Il plane sur la Chine une odeur d’explosion sociale
interview du cinéaste Jia Zhangke, la Chine est proche de «l’explosion sociale» paru dans le journal Libération du 25 juillet 2013
CHINE «Une colère rentrée liée à un profond sentiment d’inégalité»
Presque prémonitoire, A Touch of Sin, le dernier film de Jia Zhangke (qui a obtenu le prix du meilleur scénario à Cannes au mois de mai) colle aux actes de frénésie meurtrière dont la Chine est le théâtre en ce moment. «Cette vague de violence soudaine montre que les gens ont en eux-mêmes une grande capacité de violence intériorisée, analyse le réalisateur. Elle émane de toute une suite de tragédies individuelles qui sont le symptôme de conflits sociaux très profonds.» A Touch of Sin («un soupçon de péché») raconte quatre histoires inspirées de faits réels. Un mineur confronté à la corruption règle ses comptes à coups de fusil ; un paysan migrant pour qui la vie n’a pas de sens devient tueur professionnel ; l’employée d’un sauna tue au couteau un client qui la bat et l’humilie ; un jeune ouvrier se suicide en sautant du balcon de son dortoir.
Pourquoi ce film ?
Il plane sur la Chine une odeur d’explosion sociale. Les bouleversements qu’a connus la société ont accru les pressions sur les individus, mais ceux-ci n’ont aucun moyen pour les exprimer ou pour résoudre leurs problèmes par les voies habituelles. Face à l’inextricable, ils ont recours à des moyens violents. A partir du moment où une société bloque tous les moyens d’expression des gens, cette société est anormale. D’où cette colère rentrée liée à un profond sentiment d’inégalité, qui lui-même engendre un sentiment d’échec.

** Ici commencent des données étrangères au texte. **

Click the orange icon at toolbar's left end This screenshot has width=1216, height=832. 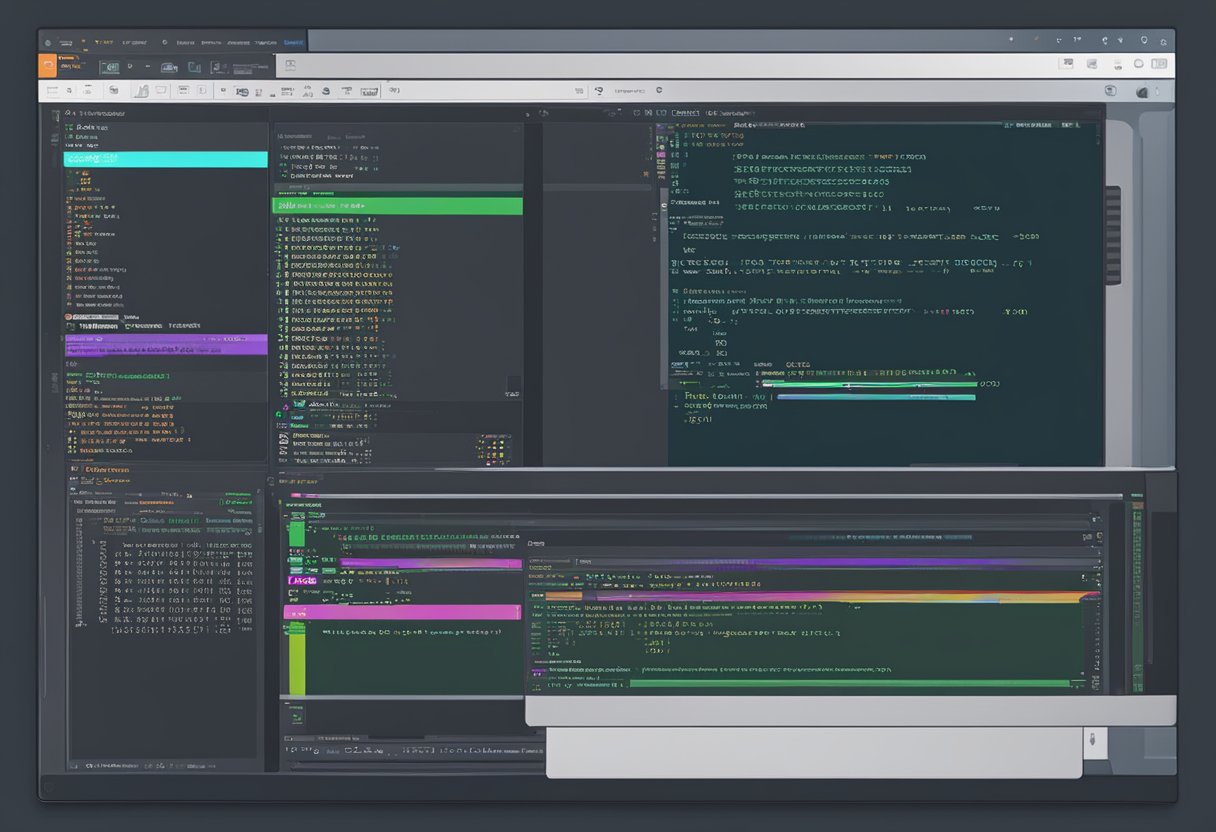47,66
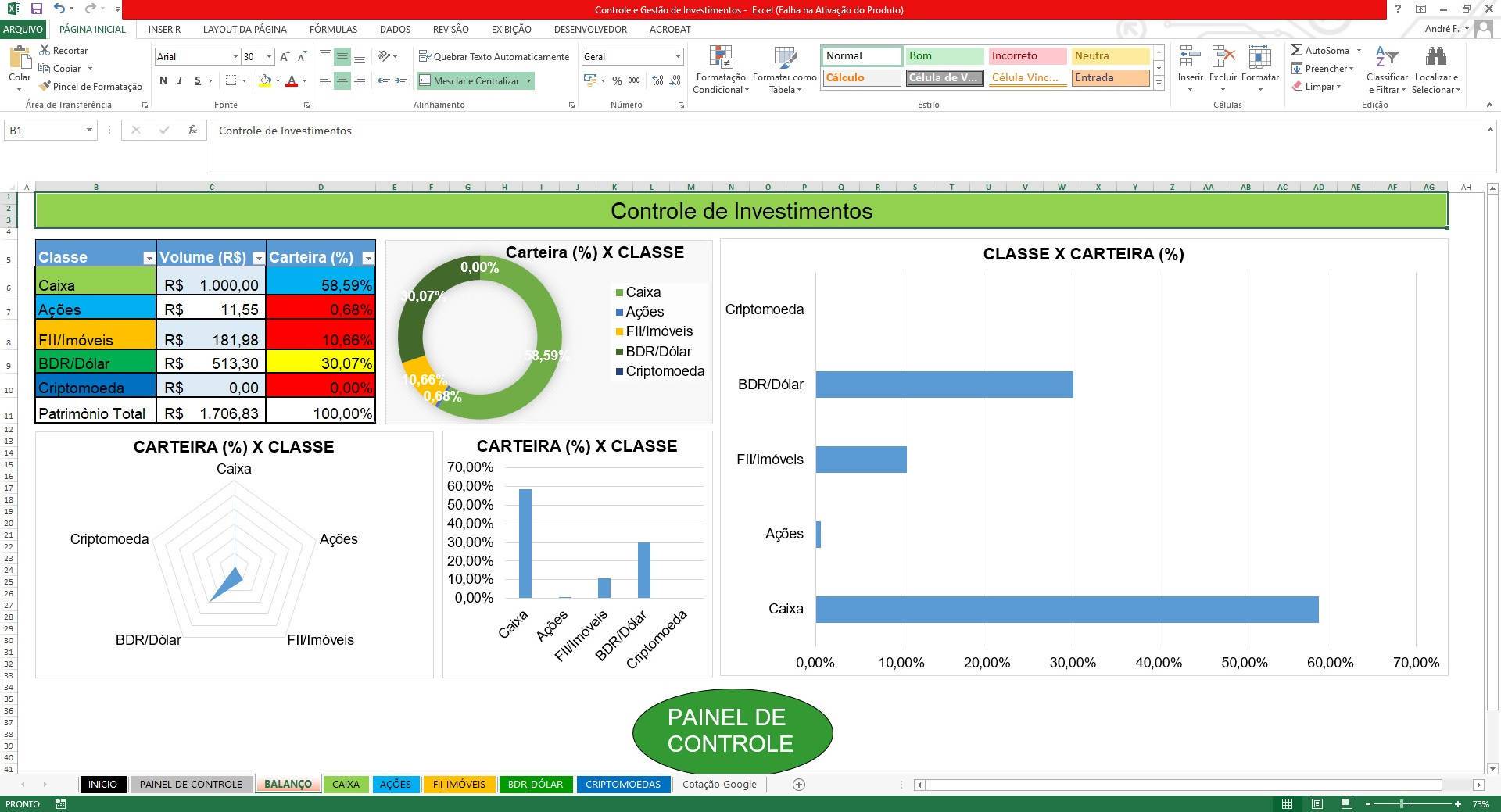Click the PAINEL DE CONTROLE oval button
Image resolution: width=1501 pixels, height=812 pixels.
(x=732, y=731)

La Chine n’a-t-elle pas toujours été violente ?
Oui, mais il y a un élément nouveau : la révolte individuelle par la violence. Ce phénomène n’a jamais été aussi virulent. Il est possible qu’il y ait eu autant de cas auparavant, mais qu’on n’en ait rien su parce que l’information était plus censurée. Mais je persiste à penser que ce genre d’incident se multiplie réellement, notamment en raison de l’accroissement des inégalités de revenus qui, tout comme la corruption, ont atteint des niveaux surréalistes. Qui aurait imaginé que le ministre des Chemins de fer, récemment condamné pour corruption, possédait 374 appartements ?
La société chinoise est-elle malade ?
Beaucoup de gens sont désespérés par l’impossibilité d’imaginer un avenir meilleur dans cette société, car les strates sont figées. Les enfants d’ouvriers migrants ont de grandes chances de rester ouvriers migrants. Pour beaucoup, il n’y a pas d’espoir de promotion sociale dans cette société asphyxiée par les groupes d’intérêts dominants. Beaucoup de gens sont aussi confrontés à l’impossibilité de résoudre leurs problèmes par la voie légale, ou simplement de se faire entendre par des autorités locales corrompues. Quand ils se plaignent, on les chasse.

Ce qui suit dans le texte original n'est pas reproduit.